Nous avons aussi appris l'importance de la collaboration avec les entreprises, sujet évidemment difficile pour le parti socialiste, qui a toujours une prévention négative vis-à-vis du monde de l'entreprise. C'était donc de toute façon... (L'orateur est interpellé par M. Roger Deneys.) Je ne vous ai pas interrompu, Monsieur Deneys ! Il s'agit donc de collaboration avec les entreprises - et non pas de suspicion généralisée - et de collaboration avec les associations de l'économie sociale et solidaire. Contrairement à ce que dit Mme Rolle, ce ne sont pas des esclavagistes - nous y reviendrons plus tard - mais des gens qui font un travail remarquable ! Je pense aux associations PRO et PARTAGE, dont nous avons entendu les représentants, qui nous ont dit pourquoi ces emplois étaient essentiels pour que les chômeurs en fin de droit, notamment, ne tombent pas dans la précarité et ne soient pas totalement exclus du tissu social.

M. Deneys nous a dit que le parti socialiste avait proposé de très nombreuses mesures pour essayer d'améliorer la situation. Au fond, la plupart de ces mesures ont pour conséquence un allongement de la durée du chômage et vont donc à fin contraire d'une réinsertion rapide. Certaines sont clairement contraires au droit fédéral, parce qu'elles représentent le retour sous forme cachée des emplois temporaires cantonaux, dont Berne a souligné le caractère illégal et dont les spécialistes, le professeur Flückiger entre autres, ont relevé le caractère pernicieux en matière de retour à l'emploi; certaines mesures visent aussi à introduire un salaire minimum pour les stages de formation. Je vous rappellerai quand même que la population genevoise a nettement rejeté l'introduction d'un salaire minimum... Ce serait quand même un comble qu'un tel salaire minimum soit introduit par le biais de la loi sur le chômage. Ensuite, il y a une volonté claire de saboter les emplois de solidarité, de toutes les manières, en disant notamment qu'il fallait les limiter dans le temps.

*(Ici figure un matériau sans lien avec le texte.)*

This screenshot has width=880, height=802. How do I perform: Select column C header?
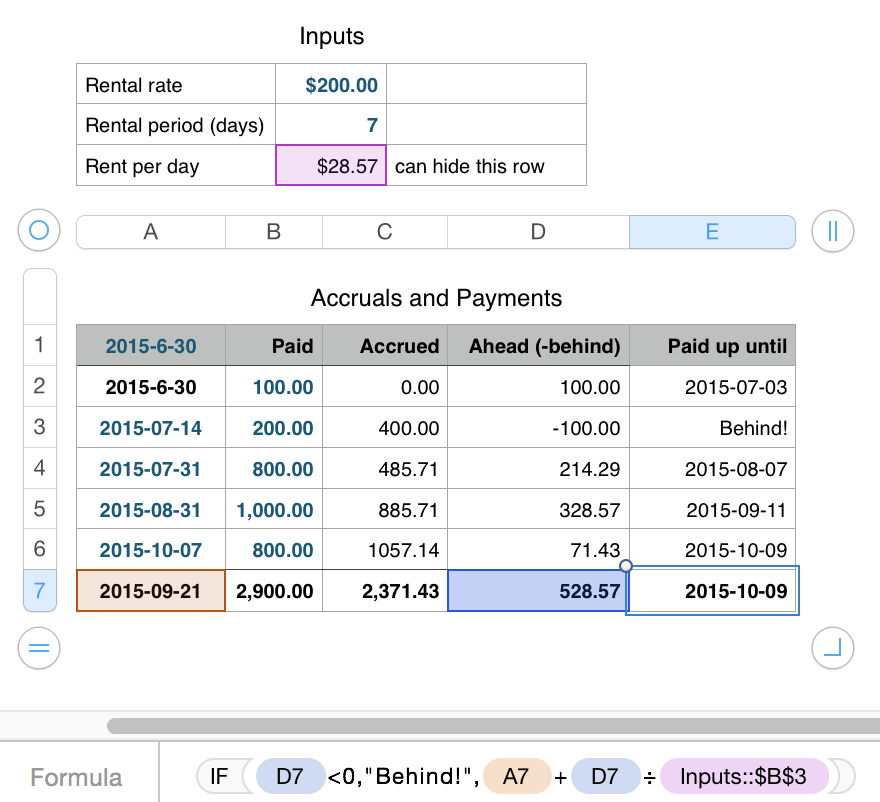384,232
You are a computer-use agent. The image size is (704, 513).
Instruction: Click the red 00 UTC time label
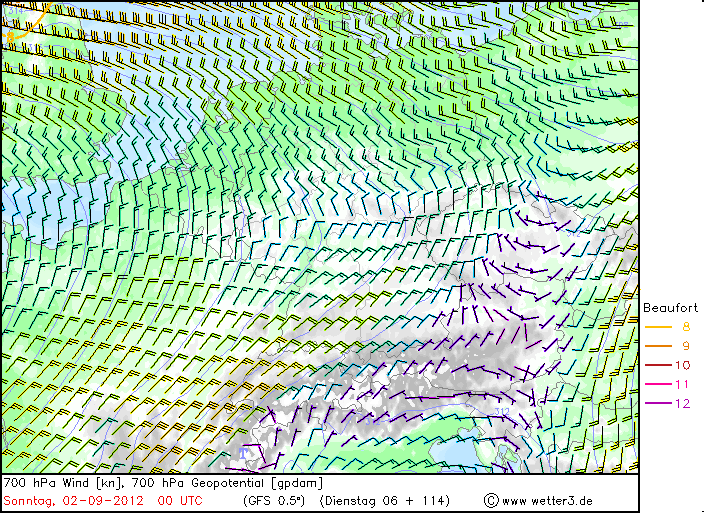(180, 501)
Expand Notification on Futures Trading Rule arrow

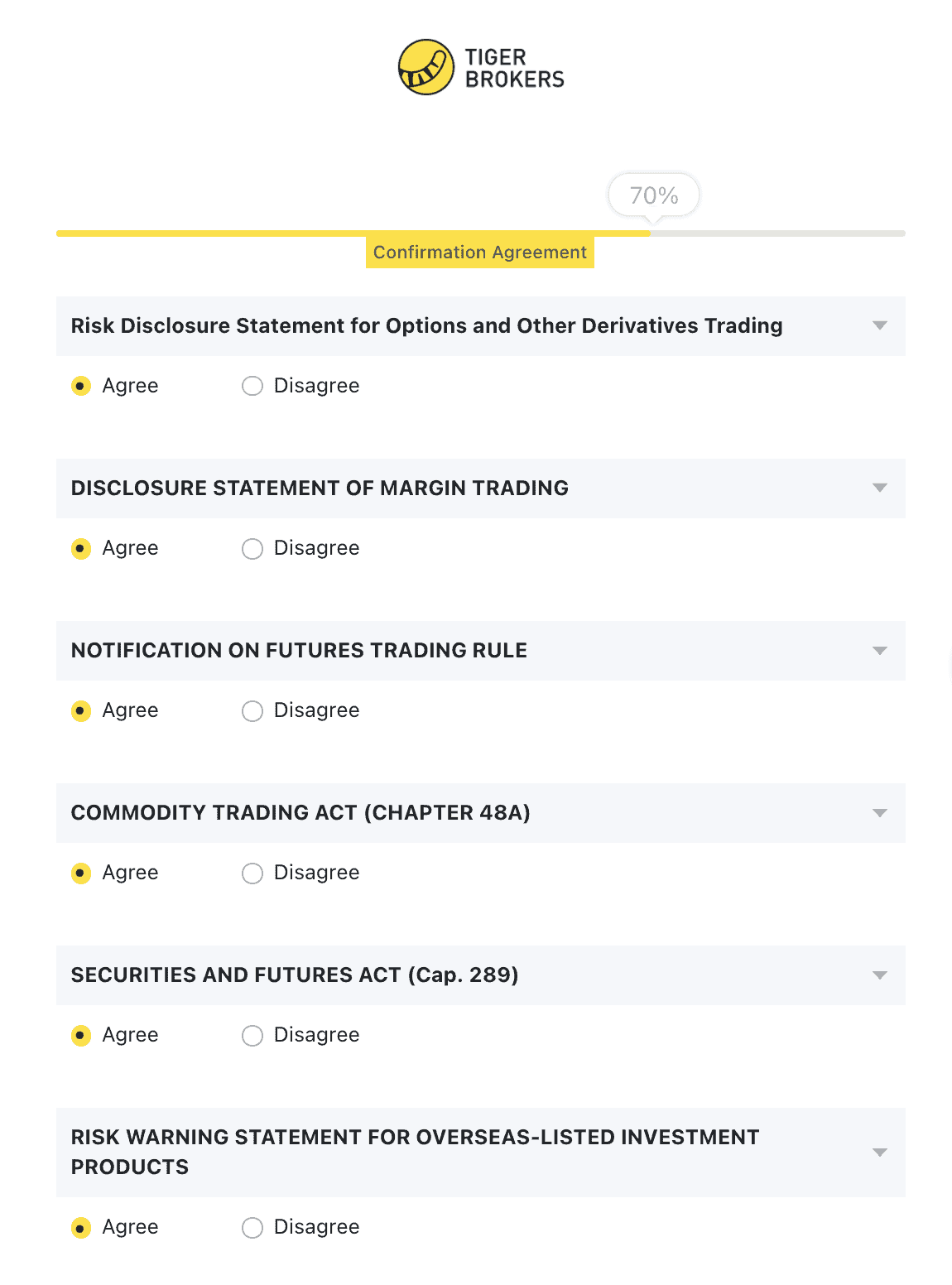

Or, cela a été clairement indiqué par les représentants de Berne, ce n'est pas compatible avec le droit fédéral. Toutes sortes de manoeuvres ont donc été entreprises pour essayer de mettre à mal ce projet de loi du Conseil d'Etat, projet qui répond à une logique, à une stratégie et à une volonté de prise en charge dynamique du problème du chômage.

M. Roger Deneys (S), rapporteur de minorité. Le PL 10677, déposé avant le projet de loi du Conseil d'Etat, visait effectivement à améliorer, comme le PL 10821, le dispositif voté lors de la précédente modification de la loi. Sans préjuger du fond, la commission ayant décidé de travailler d'abord sur le projet de loi du Conseil d'Etat - comme je l'ai dit, on en a pris acte - il y a une question de méthode. Fallait-il voter l'entrée en matière de ce projet de loi avant que le projet de loi du Conseil d'Etat, le PL 10821, soit accepté ou refusé ? Il était tout à fait possible à la commission de l'économie de suspendre la décision sur l'entrée en matière de ce projet de loi 10677 en attendant la décision de notre Grand Conseil, voire le résultat d'un référendum sur le projet de loi du Conseil d'Etat. Puis, le cas échéant, les socialistes auraient aussi pu décider de retirer ce projet de loi !

Nous avons proposé un certain nombre d'améliorations; certaines d'entre elles ont été retenues, et nous en sommes satisfaits. Nous avons encore d'autres amendements à déposer, et nous le ferons. Le résultat final permettra de dire si le PL 10677 a encore un sens. C'est M. Cuendet qui s'est fait le partisan d'une décision immédiate, ce qui est assez paradoxal, parce que M. Cuendet n'a ensuite pas rendu son rapport, ce qui a obligé notre Grand Conseil à reporter le débat sur le PL 10821 ! (Exclamations.) Alors les méthodes dilatoires du PLR ne m'étonnent guère, mais c'est vrai que, en l'occurrence, il était simplement possible de parler du PL 10821 en fonction de la décision d'éventuellement reprendre ou non le PL 10677.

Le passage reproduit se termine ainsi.